Can anyone help me to translate and/or transcribe some lyrics from a Russian lullaby?  It's a song from the movie "John Wick". 
I've uploaded an MP3 of the song here: lullaby 
These are the lines I've been able to figure out so far with the help of Google and some friends: 
1: Баю-баюшки-баю (Hush, little one, sleep.)
2: Не ложися на краю (Don't lie close to the bed edge.)
3: Баю-баюшки-баю (Hush, little one, sleep.)
4: ? (?)
5: Баю-баюшки-баю (Hush, little one, sleep.)
6: ? (?)
7: Баю-баюшки бай бай (Hush, little one, bye-bye.)
8: ? (Fall asleep soon.) 
It's just the 4th and 6th lines (which appear to be a repeat) which elude me.

----------


## RedFox

The accent makes it difficult to understand.
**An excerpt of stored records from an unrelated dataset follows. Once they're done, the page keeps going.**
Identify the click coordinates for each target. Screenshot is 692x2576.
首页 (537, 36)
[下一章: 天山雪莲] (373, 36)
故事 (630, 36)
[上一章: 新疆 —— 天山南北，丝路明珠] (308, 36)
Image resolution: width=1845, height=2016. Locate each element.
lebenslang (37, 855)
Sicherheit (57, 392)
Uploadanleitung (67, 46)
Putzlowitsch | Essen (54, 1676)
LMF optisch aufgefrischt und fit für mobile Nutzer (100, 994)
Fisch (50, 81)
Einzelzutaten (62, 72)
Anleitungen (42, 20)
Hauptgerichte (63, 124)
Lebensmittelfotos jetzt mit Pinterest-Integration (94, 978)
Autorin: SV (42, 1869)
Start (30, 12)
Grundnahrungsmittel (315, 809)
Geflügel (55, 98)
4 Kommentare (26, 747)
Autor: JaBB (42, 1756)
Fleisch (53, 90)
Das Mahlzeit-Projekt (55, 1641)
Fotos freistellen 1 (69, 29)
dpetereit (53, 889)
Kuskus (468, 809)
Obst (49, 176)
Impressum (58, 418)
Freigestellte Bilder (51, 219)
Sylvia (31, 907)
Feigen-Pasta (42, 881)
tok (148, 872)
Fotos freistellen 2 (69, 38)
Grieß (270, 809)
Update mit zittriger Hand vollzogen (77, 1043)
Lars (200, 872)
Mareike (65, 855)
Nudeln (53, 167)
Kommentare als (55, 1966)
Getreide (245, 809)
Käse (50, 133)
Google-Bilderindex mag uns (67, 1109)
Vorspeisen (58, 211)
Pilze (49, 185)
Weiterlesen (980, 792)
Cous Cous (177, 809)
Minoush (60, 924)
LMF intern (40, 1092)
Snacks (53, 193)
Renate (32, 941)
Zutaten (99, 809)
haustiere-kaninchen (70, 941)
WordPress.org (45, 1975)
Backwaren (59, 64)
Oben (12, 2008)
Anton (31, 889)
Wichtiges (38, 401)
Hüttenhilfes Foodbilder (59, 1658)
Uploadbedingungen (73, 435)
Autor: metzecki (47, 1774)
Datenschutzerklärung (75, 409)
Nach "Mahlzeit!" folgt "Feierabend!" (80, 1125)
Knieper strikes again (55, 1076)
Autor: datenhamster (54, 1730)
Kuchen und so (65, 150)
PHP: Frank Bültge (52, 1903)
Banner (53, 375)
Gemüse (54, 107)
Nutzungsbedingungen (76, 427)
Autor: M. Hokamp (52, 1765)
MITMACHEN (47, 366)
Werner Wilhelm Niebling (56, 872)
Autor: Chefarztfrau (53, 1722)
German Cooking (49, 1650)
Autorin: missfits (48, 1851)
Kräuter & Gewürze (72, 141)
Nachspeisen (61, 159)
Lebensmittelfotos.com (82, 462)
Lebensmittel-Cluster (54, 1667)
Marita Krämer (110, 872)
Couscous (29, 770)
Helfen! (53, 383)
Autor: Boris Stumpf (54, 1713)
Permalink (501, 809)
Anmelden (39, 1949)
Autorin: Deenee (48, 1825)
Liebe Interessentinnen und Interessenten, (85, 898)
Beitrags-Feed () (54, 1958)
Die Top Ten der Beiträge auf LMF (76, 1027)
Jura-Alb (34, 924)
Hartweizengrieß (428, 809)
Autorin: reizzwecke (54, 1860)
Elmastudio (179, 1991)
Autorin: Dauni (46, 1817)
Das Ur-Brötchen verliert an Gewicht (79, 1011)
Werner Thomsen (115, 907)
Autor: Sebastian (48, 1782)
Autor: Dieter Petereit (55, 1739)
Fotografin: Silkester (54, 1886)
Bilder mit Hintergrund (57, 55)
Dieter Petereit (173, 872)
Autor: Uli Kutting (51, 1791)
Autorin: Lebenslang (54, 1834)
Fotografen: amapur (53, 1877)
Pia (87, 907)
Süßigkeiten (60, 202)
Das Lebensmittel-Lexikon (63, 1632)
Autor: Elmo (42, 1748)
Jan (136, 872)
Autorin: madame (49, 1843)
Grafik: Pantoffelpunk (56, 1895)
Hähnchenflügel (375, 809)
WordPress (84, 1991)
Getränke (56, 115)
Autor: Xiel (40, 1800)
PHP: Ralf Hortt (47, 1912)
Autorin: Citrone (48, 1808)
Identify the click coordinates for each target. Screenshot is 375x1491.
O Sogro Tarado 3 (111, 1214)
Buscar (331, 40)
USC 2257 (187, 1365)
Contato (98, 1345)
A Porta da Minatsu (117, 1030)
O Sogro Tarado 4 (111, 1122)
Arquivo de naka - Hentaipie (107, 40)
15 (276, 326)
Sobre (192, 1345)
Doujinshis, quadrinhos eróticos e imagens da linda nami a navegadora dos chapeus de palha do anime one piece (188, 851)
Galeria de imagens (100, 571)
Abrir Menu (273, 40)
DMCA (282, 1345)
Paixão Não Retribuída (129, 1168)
It probably should be: 
баю баюшки баю
не ложися на краю (Don't lie close to the bed edge.)
баю баюшки баю
волки воют на луну (Wolves howl at the moon.) 
баю баюшки баю
волки воют на луну (Wolves howl at the moon.)
баю баюшки бай-бай
поскорее засыпай (Hurry to fall asleep.)

----------


## dieuchien

Thank you very much! :D

----------


## Alex80

> Thank you very much!

 It's short and modified version of famous russian lullaby: 
Баю-баюшки-баю, 
> Hush, little one, sleep.
Не ложися на краю. 
> Don't lie close to the edge
Придет серенький волчок,
> (otherwise) Gray wolf will come
Он ухватит за бочок
> and will grip/bite your hip
И потащит во лесок,
> will drag you to the forest
Под ракитовый кусток.
> under broomstick.
К нам, волчок, не ходи,
> Wolf, go away,
Нашу _имя_ребенка_ не буди.
> Do not wake up our _child_name_.

----------